* Short problem A *
Extract every line of the records placed after the excerpt on embedded control systems, reproducing each word for word but omitting the pictures.

* Page excerpt *
- - -

Embedded Control Systems Design

Definition

An operating system is a computer program that manages the hard and software resources of a computer. It provides the interface between application programs and the system hardware. In general, an OS for embedded control systems has the following responsibilities: Task management and scheduling, interrupt servicing, inter process communication and memory management. These detailed topics will be discussed later on, as we first start with a more general approach of operating systems.

Necessity of an operating system

When choosing an operating system for an embedded control system, the first question that should be asked is: Is an operating system really necessary? For simple tasks or systems that only have to do one job, it might be easier and more efficient to create a program that runs directly on the microprocessor, perhaps using a super-loop architecture. An operating system will be needed when the embedded control system has to perform more complex tasks or be able to connect or interface with other devices for example. An operating system will allow for more flexibility. The following list gives an overview of the most common real time operating systems.

List of real-time operating systems

Linux based real-time operating systems :
- RTAI [1]
- RTLinux [2]
- UCLinux [3]
Other real-time operating systems :
- eCos [4]
- Xenomai [5]
- VxWorks [6]
- WinCE [7]
- RTEMS [8] (RTEMS for Embedded Software Developers)
- QNX [9]
- FreeRTOS [10]
- MQX [11]
- BeRTOS [12]

Things to consider when choosing an operating system

To facilitate the choice of the operating system, the following things can be considered:

Compatibility: Not every operating system works on any kind of microprocessor! So when choosing an operating system, one should already have an idea of the available hardware.
System Requirements and Footprint: The footprint of an embedded system is the total size of the system. For example, if the total size of an embedded control system is 600 kB, it can be said that the system's footprint is 600 kB. This is a small footprint, larger footprints would be in the order of some MB. A system's footprint has to be considered to make sure that the available hardware is able to support the system.
Software support: An other important factor in the choice of an operating system is the available supporting software. Are there many editors, compilers and libraries, or only very few? This is related to the next point on the list;
Amount of users: If one operating system is used by many people, there will be more available software for this system. It will also be easier to find documentation, solutions for specific problems or people that are using the same operating system.
Availability of device drivers
Possibility to dynamically add code: Sometimes it might be necessary to add programs to the already working system. Does the operating system allow this?
Certification: Some specific applications demand that the operating system is certified for use in that particular application. An example is the use of an operating system that will be used in space (satellites, rockets...)

- - -

* Short problem B *
From the excerpt on embedded control systems, copy verbatim the passage from "Software support: An" up to and including "system allow this?".

* Record list *
- - -

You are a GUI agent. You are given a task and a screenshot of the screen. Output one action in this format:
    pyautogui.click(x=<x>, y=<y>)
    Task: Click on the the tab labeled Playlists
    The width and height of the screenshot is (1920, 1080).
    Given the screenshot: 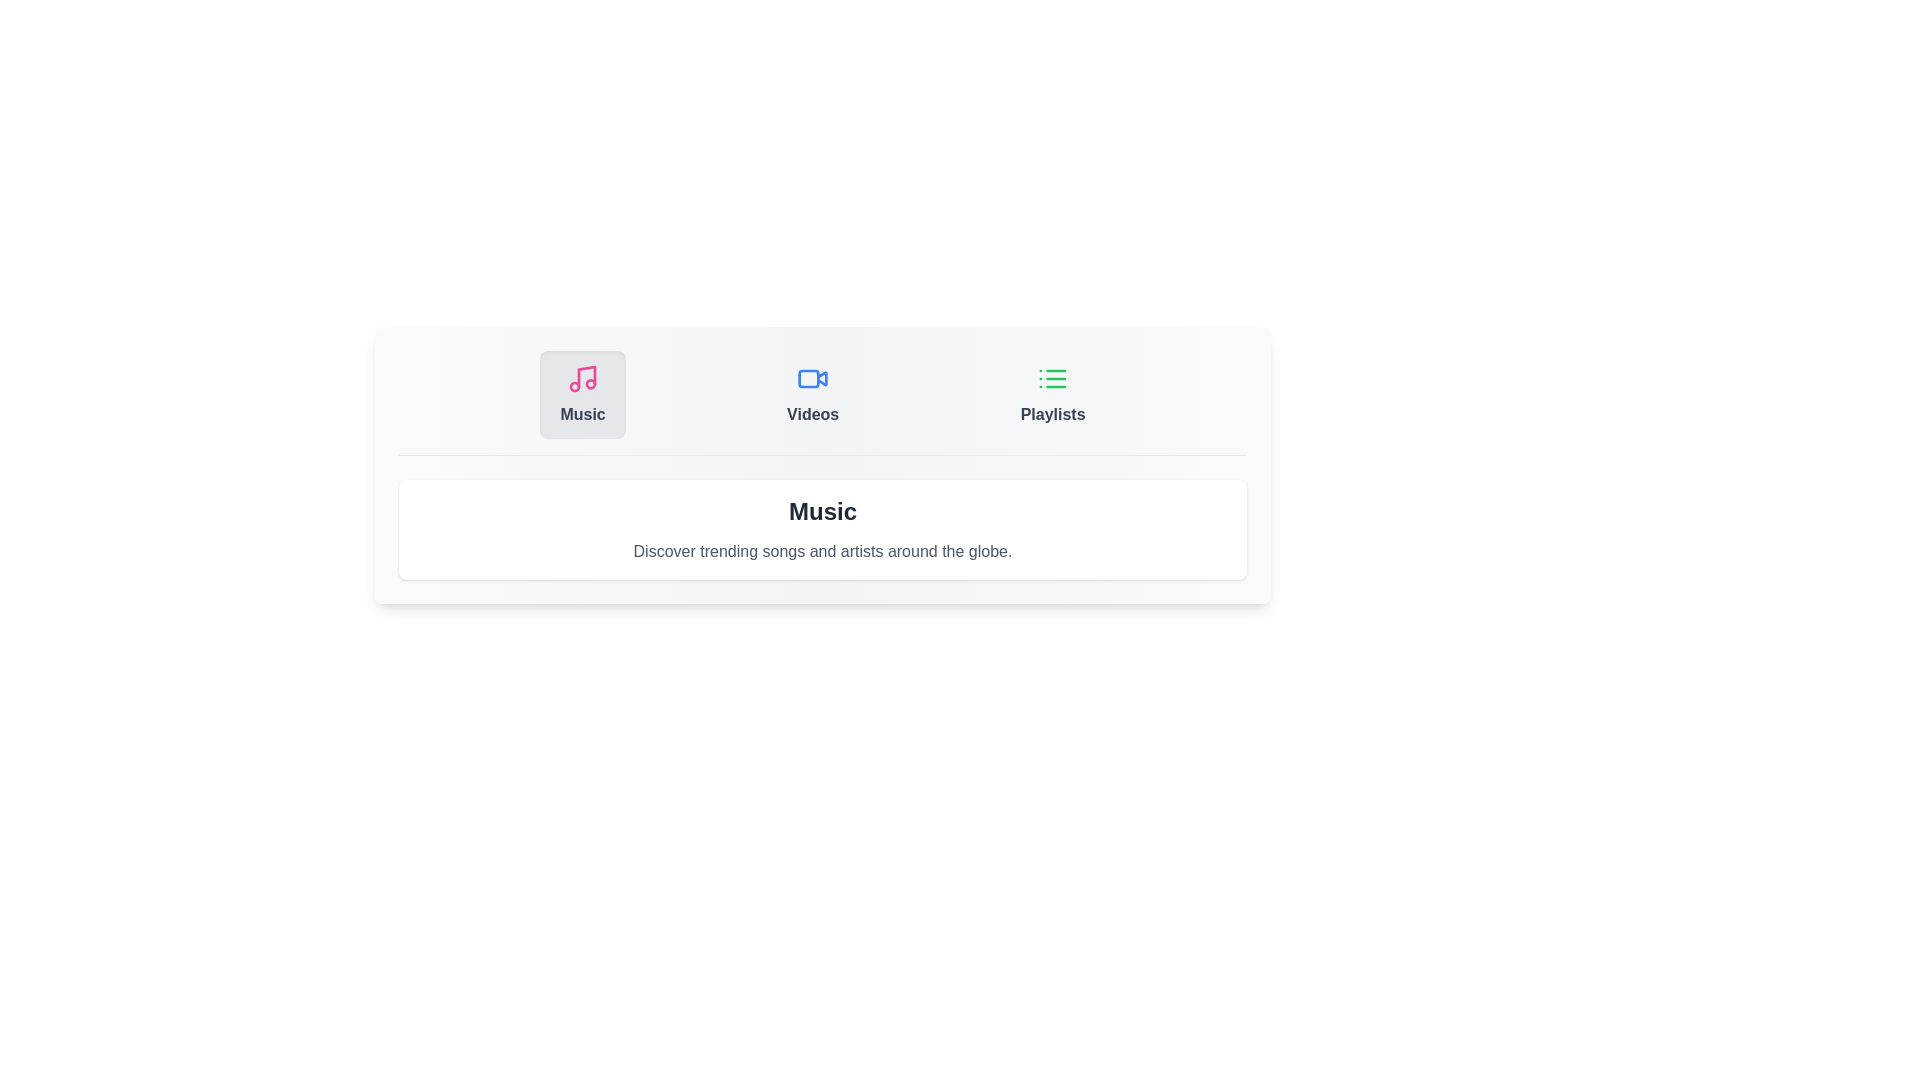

- - -

* Exercise answer A *
You are a GUI agent. You are given a task and a screenshot of the screen. Output one action in this format:
    pyautogui.click(x=<x>, y=<y>)
    Task: Click on the the tab labeled Playlists
    The width and height of the screenshot is (1920, 1080).
    Given the screenshot: 

* Exercise answer B *
Software support: An other important factor in the choice of an operating system is the available supporting software. Are there many editors, compilers and libraries, or only very few? This is related to the next point on the list;
Amount of users: If one operating system is used by many people, there will be more available software for this system. It will also be easier to find documentation, solutions for specific problems or people that are using the same operating system.
Availability of device drivers
Possibility to dynamically add code: Sometimes it might be necessary to add programs to the already working system. Does the operating system allow this?